Most Azure environments have policies. Most of those policies are in audit mode. Audit mode tells you what is wrong after it has happened. It does not stop it from happening. The gap between an Azure environment with audit policies and one with enforced governance is the gap between a compliance report and a compliance posture. This post is about closing that gap.
Why Audit Mode Dominates (And Why It Shouldn’t)
Teams choose audit mode for understandable reasons. Deny mode blocks deployments, and the prospect of a policy blocking a production deployment feels like operational risk. The fear is reasonable. The conclusion — that audit mode is therefore safer — is wrong.
Audit mode as a permanent state produces three predictable outcomes. The first is alert fatigue: compliance dashboards fill with violations that nobody acts on because the volume is too high and the urgency is unclear. The second is governance theatre: policies exist in the portal, engineers know they don’t enforce anything, leadership believes governance is in place, and the environment drifts freely. The third is false confidence: when an audit or incident surfaces the actual state of the environment, the existence of policies makes the governance failure harder to explain, not easier.
The path from audit to enforce is not a one-step switch. It is a process with four stages. First, audit mode to understand the current violation landscape — you need to know what is non-compliant before you can enforce. Second, remediation tasks to bring existing resources into compliance so that switching to enforce mode doesn’t land on a large population of already-non-compliant resources. Third, exemptions defined for legitimate edge cases — the resources that genuinely cannot comply need to be formally documented before enforcement so that they aren’t blocked by the policy switch. Fourth, enforce mode enabled once the exemption scope is understood and the violation baseline is clean.

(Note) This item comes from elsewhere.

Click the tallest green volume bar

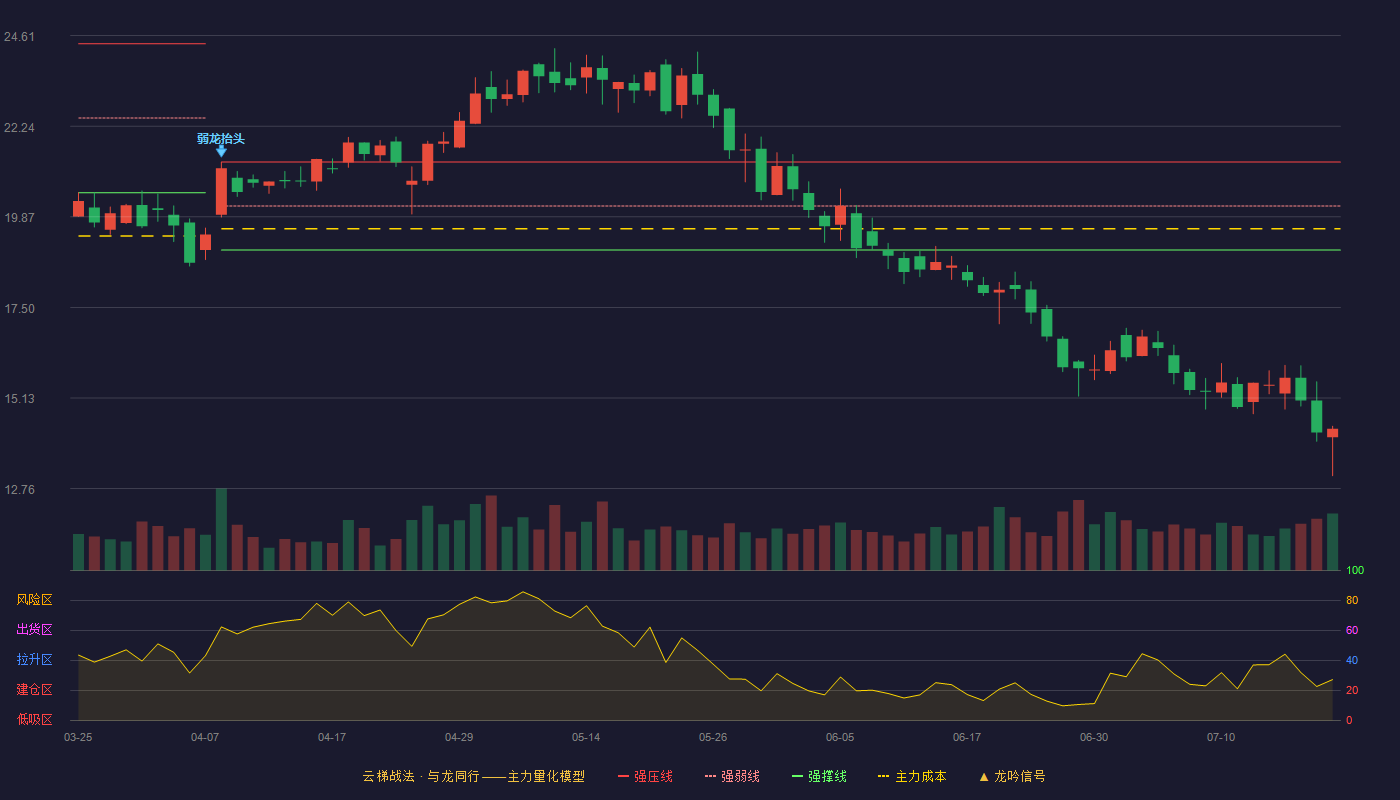[x=221, y=529]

[DAN: Add your experience of the audit-to-enforce transition — specifically how long you spent in audit mode before switching to enforce, what the exemption process looked like, and what resistance you encountered from engineering teams. This is the practical detail that practitioners need and documentation doesn’t provide.]
The resistance from engineering teams during the transition is real and worth addressing directly. Engineers who have operated in an environment without enforced guardrails have developed workarounds, non-standard configurations, and deployment patterns that depend on the absence of enforcement. Switching to enforce mode surfaces all of these at once, usually during deployments, in the form of deny effects that weren’t anticipated. The organisations that handle this well run enforce mode in development environments for a sprint or two before applying it to production, so that the friction is discovered and resolved before it blocks a production deployment.
Policy Initiative Design
Individual policy assignments do not scale. Below about ten to fifteen individual assignments, the compliance dashboard is manageable and the assignment overhead is acceptable. Beyond that, the compliance view becomes a list of percentages with no meaningful grouping, and managing parameter values per assignment becomes a maintenance burden.

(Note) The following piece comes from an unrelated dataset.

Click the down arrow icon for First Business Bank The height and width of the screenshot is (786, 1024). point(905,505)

Initiatives — policy sets in the API, initiative definitions in the portal — group related policies under a single assignment. They allow parameter values to be set once at the initiative level, produce a single compliance score per initiative rather than per-policy noise, and make it possible to assign a coherent governance domain rather than a collection of individual rules.

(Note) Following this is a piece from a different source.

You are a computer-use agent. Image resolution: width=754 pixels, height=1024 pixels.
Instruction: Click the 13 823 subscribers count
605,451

The most useful design principle for initiative grouping is to organise by compliance domain rather than by technical category. A “Network Security” initiative maps to the question a CISO asks and produces a compliance score that is meaningful to a governance conversation. An “NSG policies” initiative maps to how the policies are implemented internally and is less useful for communicating governance posture upward. The grouping should reflect the questions the governance conversation actually asks.
Parameter discipline matters significantly at the initiative level. Hard-coding values — allowed regions, approved SKUs, required tag keys — into policy definitions makes those definitions inflexible. A policy that denies deployment outside UK South and UK West is not reusable for a workload that legitimately needs to run in North Europe. Parameters at the initiative level make a single initiative reusable across environments and management group scopes with different values, which keeps the initiative catalogue small and the maintenance overhead low.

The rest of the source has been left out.